EXERCISE GOAL:
Would you please copy out each entry exactly?
+++
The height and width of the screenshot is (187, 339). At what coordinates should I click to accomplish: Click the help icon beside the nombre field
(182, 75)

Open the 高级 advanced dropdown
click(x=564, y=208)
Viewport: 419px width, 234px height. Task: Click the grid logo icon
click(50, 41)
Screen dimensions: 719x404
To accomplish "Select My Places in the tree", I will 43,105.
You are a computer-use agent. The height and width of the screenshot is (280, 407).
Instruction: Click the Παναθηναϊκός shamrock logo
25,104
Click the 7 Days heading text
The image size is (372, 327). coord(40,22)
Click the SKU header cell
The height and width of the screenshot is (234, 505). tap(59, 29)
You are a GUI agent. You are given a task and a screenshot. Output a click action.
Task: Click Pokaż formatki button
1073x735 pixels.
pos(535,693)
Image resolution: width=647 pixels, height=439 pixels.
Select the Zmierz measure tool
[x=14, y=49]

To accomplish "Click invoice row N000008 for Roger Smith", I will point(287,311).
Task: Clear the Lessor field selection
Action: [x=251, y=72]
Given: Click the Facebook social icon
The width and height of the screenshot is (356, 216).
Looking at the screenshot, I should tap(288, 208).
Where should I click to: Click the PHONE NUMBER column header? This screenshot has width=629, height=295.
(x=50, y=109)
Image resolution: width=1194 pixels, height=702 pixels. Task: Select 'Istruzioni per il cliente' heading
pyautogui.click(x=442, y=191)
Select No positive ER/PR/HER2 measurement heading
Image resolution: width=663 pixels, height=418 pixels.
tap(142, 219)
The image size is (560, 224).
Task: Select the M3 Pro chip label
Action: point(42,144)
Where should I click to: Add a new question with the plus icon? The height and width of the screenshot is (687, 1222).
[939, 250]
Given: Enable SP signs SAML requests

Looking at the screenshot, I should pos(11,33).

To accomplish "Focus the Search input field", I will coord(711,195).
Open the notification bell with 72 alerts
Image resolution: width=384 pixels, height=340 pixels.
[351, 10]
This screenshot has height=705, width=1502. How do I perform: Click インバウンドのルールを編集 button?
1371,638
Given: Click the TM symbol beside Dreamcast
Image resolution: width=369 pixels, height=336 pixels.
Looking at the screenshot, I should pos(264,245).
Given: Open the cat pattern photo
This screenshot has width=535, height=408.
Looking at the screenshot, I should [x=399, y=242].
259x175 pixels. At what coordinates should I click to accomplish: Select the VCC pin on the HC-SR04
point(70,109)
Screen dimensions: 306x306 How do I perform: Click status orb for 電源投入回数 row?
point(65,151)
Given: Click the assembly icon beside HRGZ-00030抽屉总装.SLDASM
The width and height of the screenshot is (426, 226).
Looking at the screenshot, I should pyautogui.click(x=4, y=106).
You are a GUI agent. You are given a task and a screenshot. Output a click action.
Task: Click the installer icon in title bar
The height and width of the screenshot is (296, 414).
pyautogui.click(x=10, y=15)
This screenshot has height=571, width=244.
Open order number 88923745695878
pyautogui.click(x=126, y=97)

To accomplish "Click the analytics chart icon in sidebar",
+++
SOLUTION TO THIS EXERCISE:
The height and width of the screenshot is (187, 339). At what coordinates should I click to accomplish: Click the help icon beside the nombre field
(182, 75)

Open the 高级 advanced dropdown
click(x=564, y=208)
Viewport: 419px width, 234px height. Task: Click the grid logo icon
click(50, 41)
Screen dimensions: 719x404
To accomplish "Select My Places in the tree", I will 43,105.
You are a computer-use agent. The height and width of the screenshot is (280, 407).
Instruction: Click the Παναθηναϊκός shamrock logo
25,104
Click the 7 Days heading text
The image size is (372, 327). coord(40,22)
Click the SKU header cell
The height and width of the screenshot is (234, 505). tap(59, 29)
You are a GUI agent. You are given a task and a screenshot. Output a click action.
Task: Click Pokaż formatki button
1073x735 pixels.
pos(535,693)
Image resolution: width=647 pixels, height=439 pixels.
Select the Zmierz measure tool
[x=14, y=49]

To accomplish "Click invoice row N000008 for Roger Smith", I will point(287,311).
Task: Clear the Lessor field selection
Action: [x=251, y=72]
Given: Click the Facebook social icon
The width and height of the screenshot is (356, 216).
Looking at the screenshot, I should tap(288, 208).
Where should I click to: Click the PHONE NUMBER column header? This screenshot has width=629, height=295.
(x=50, y=109)
Image resolution: width=1194 pixels, height=702 pixels. Task: Select 'Istruzioni per il cliente' heading
pyautogui.click(x=442, y=191)
Select No positive ER/PR/HER2 measurement heading
Image resolution: width=663 pixels, height=418 pixels.
tap(142, 219)
The image size is (560, 224).
Task: Select the M3 Pro chip label
Action: point(42,144)
Where should I click to: Add a new question with the plus icon? The height and width of the screenshot is (687, 1222).
[939, 250]
Given: Enable SP signs SAML requests

Looking at the screenshot, I should pos(11,33).

To accomplish "Focus the Search input field", I will coord(711,195).
Open the notification bell with 72 alerts
Image resolution: width=384 pixels, height=340 pixels.
[351, 10]
This screenshot has height=705, width=1502. How do I perform: Click インバウンドのルールを編集 button?
1371,638
Given: Click the TM symbol beside Dreamcast
Image resolution: width=369 pixels, height=336 pixels.
Looking at the screenshot, I should pos(264,245).
Given: Open the cat pattern photo
This screenshot has width=535, height=408.
Looking at the screenshot, I should [x=399, y=242].
259x175 pixels. At what coordinates should I click to accomplish: Select the VCC pin on the HC-SR04
point(70,109)
Screen dimensions: 306x306 How do I perform: Click status orb for 電源投入回数 row?
point(65,151)
Given: Click the assembly icon beside HRGZ-00030抽屉总装.SLDASM
The width and height of the screenshot is (426, 226).
Looking at the screenshot, I should pyautogui.click(x=4, y=106).
You are a GUI agent. You are given a task and a screenshot. Output a click action.
Task: Click the installer icon in title bar
The height and width of the screenshot is (296, 414).
pyautogui.click(x=10, y=15)
This screenshot has height=571, width=244.
Open order number 88923745695878
pyautogui.click(x=126, y=97)

To accomplish "Click the analytics chart icon in sidebar",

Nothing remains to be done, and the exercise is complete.